§ **WORK REQUEST**
The needed output is the run of lines below from the one containing "Task: Click the white" through the one containing "Given: Choose the $8.92 / mo price", copied exactly and free of pictures.

'''

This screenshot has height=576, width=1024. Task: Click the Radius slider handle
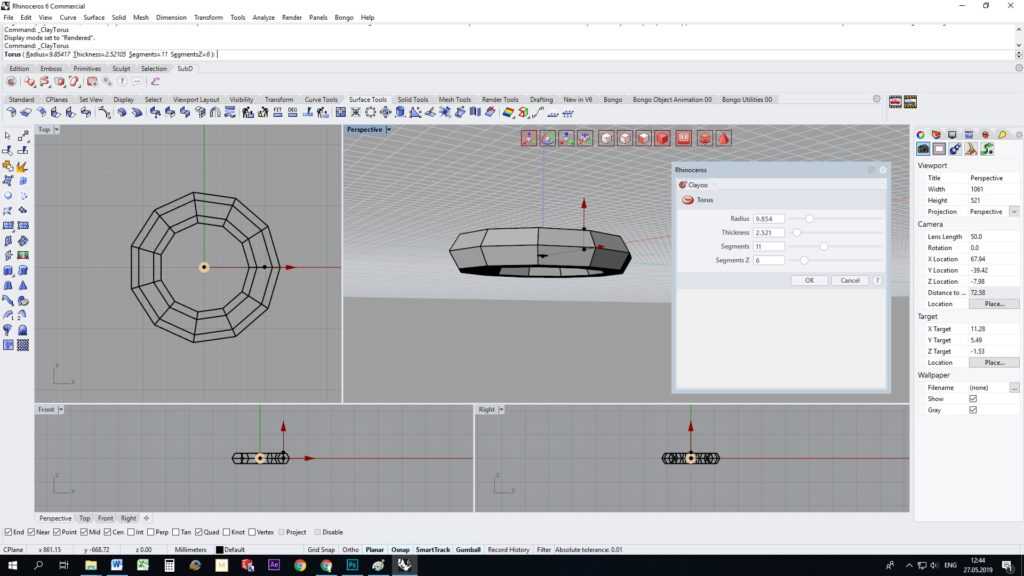tap(809, 218)
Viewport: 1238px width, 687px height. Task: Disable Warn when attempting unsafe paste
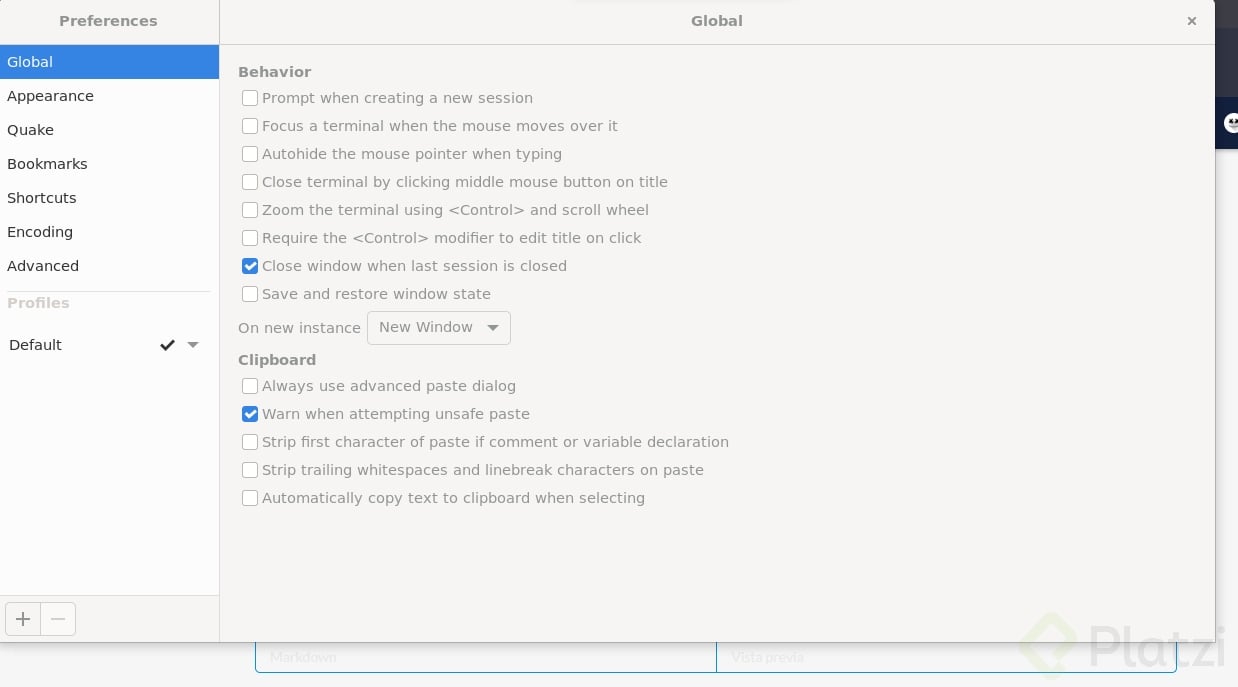250,414
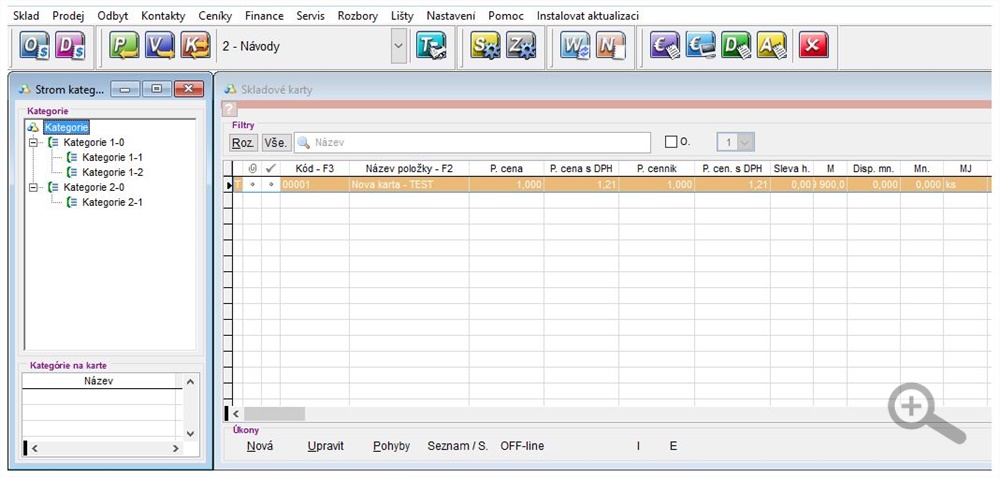
Task: Open the Ceníky menu
Action: pos(214,16)
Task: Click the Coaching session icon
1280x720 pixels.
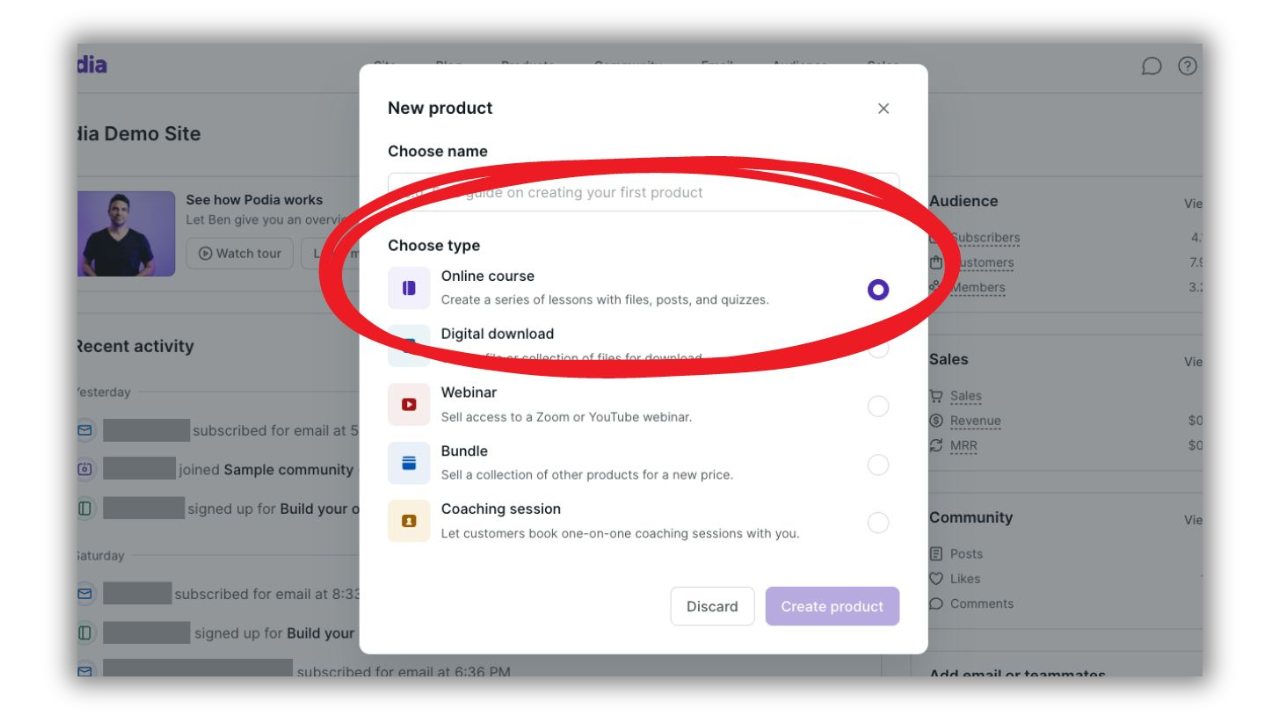Action: point(409,521)
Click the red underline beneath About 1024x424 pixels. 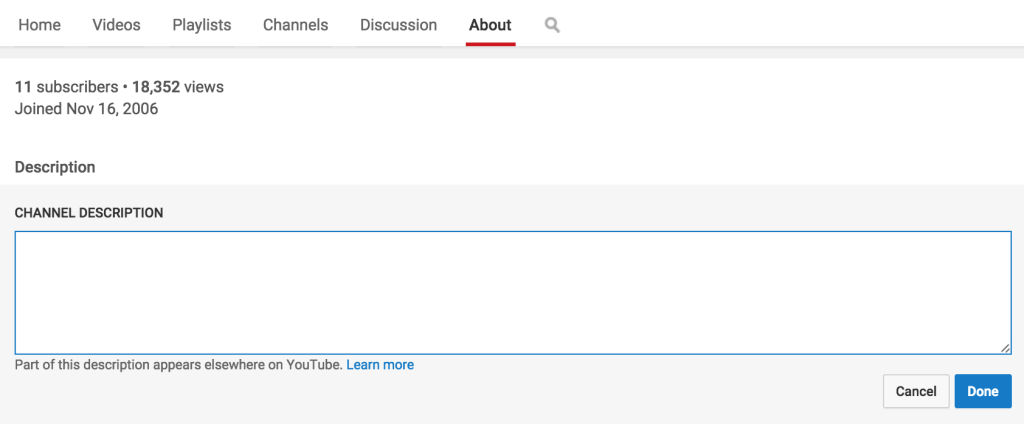click(490, 44)
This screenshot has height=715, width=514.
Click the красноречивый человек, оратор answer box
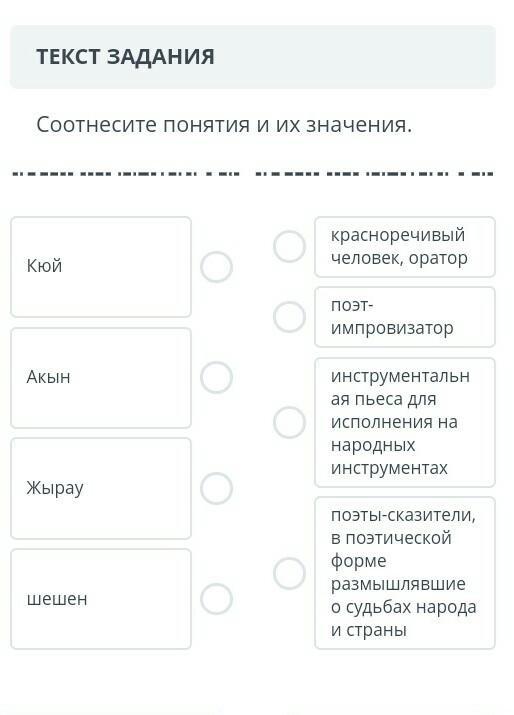click(405, 247)
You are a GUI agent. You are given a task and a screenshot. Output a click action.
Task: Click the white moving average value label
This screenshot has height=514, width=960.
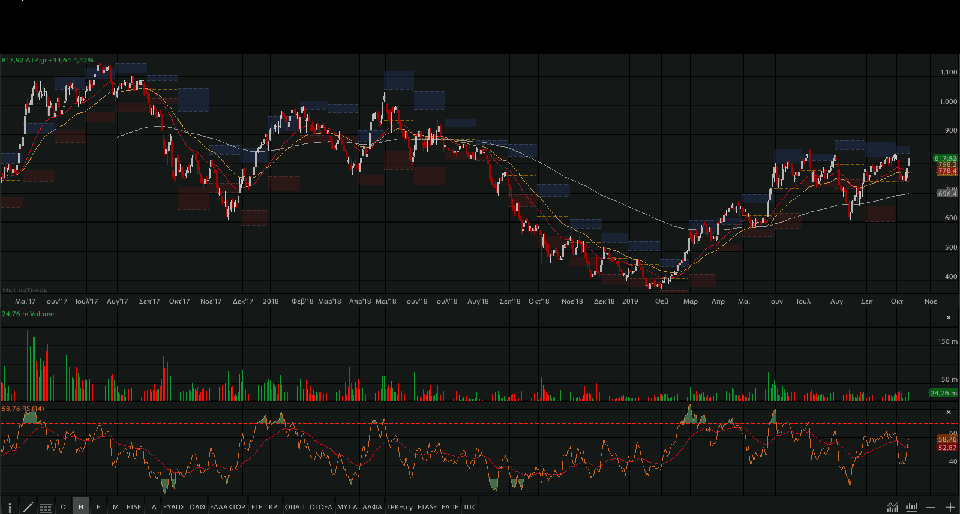coord(946,193)
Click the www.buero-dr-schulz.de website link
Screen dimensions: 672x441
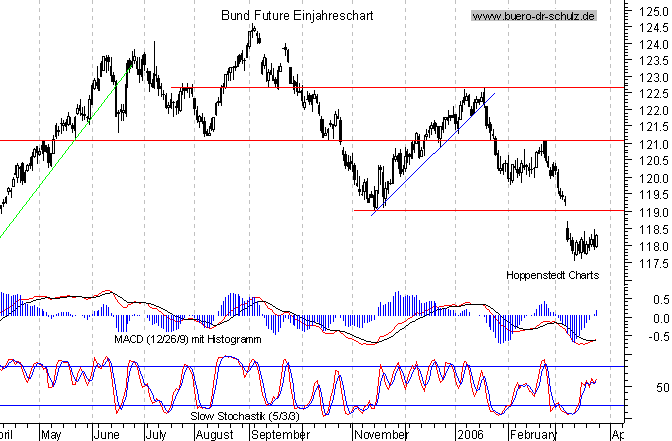tap(534, 16)
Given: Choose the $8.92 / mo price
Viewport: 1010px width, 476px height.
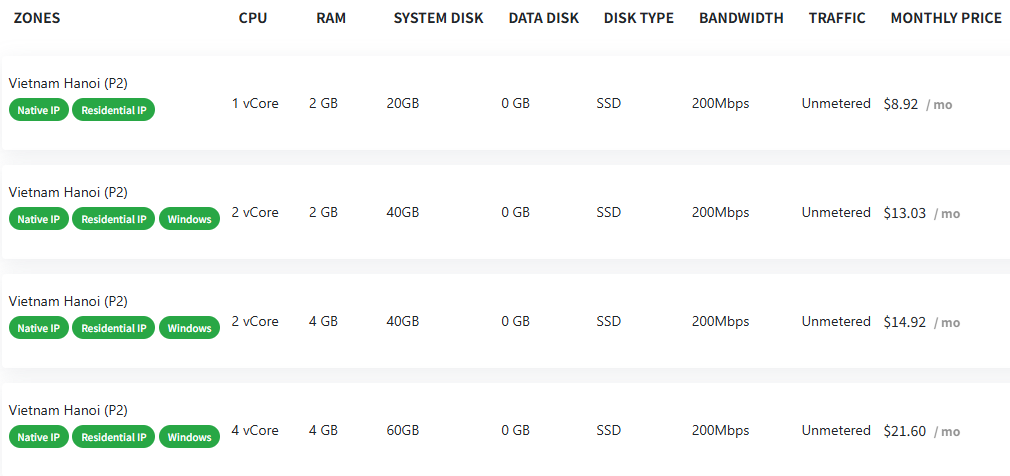Looking at the screenshot, I should pyautogui.click(x=917, y=104).
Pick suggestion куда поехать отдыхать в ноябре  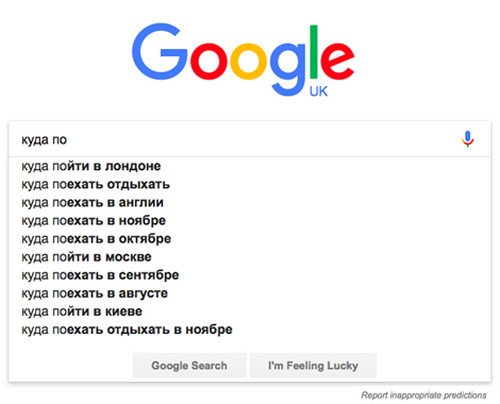click(x=127, y=330)
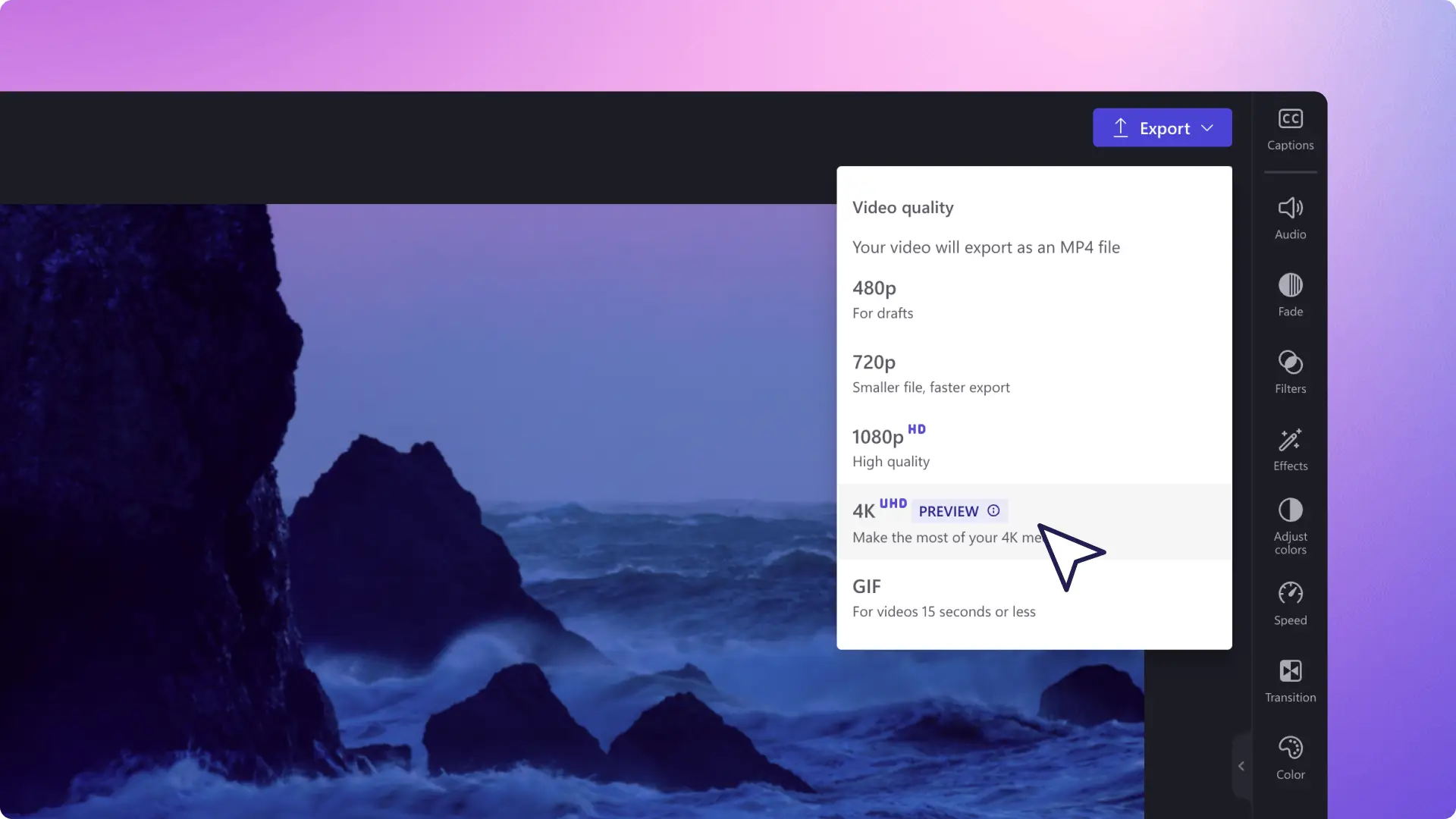This screenshot has height=819, width=1456.
Task: Expand the Export dropdown menu
Action: (1207, 127)
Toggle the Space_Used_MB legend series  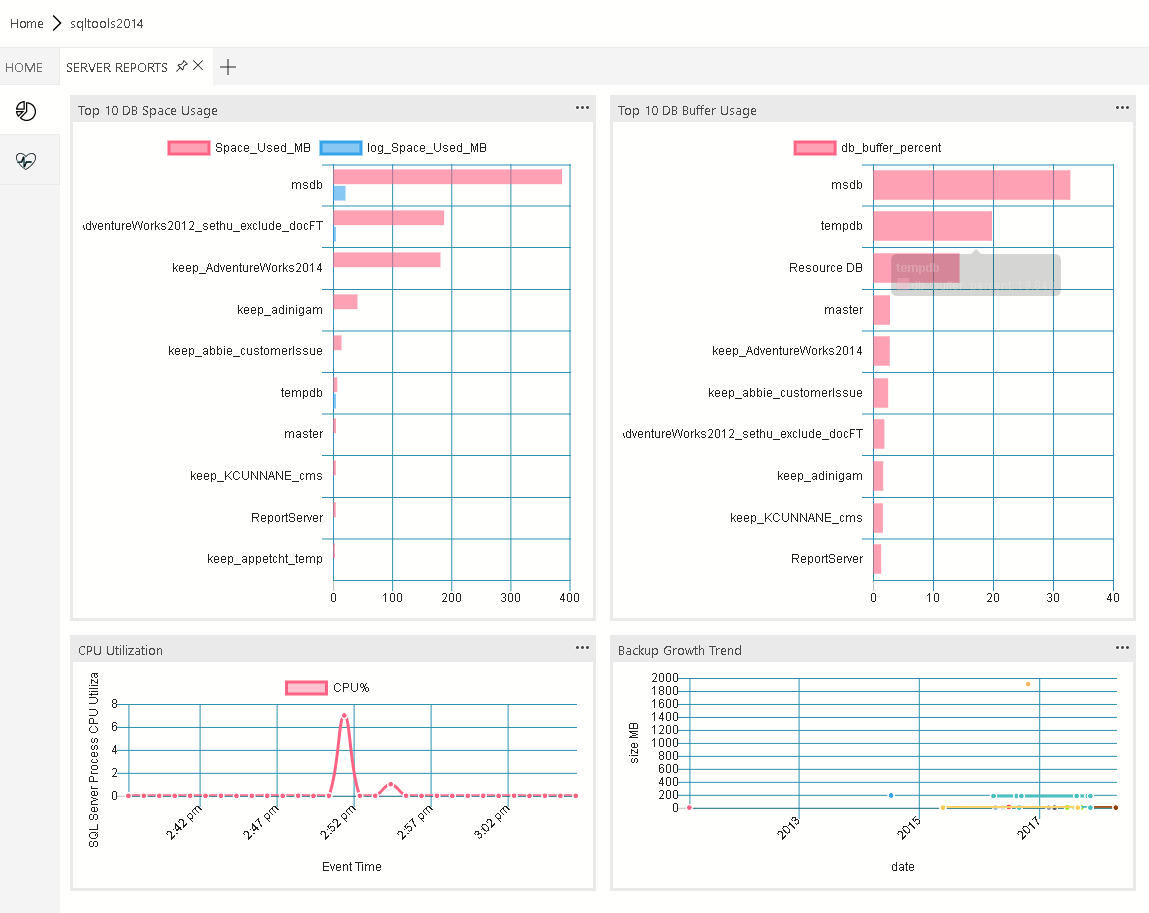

'''

§ **SOLUTION FOR THIS EXERCISE**
Task: Click the white moving average value label
This screenshot has height=514, width=960.
coord(946,193)
Click the www.buero-dr-schulz.de website link
Screen dimensions: 672x441
tap(534, 16)
Given: Choose the $8.92 / mo price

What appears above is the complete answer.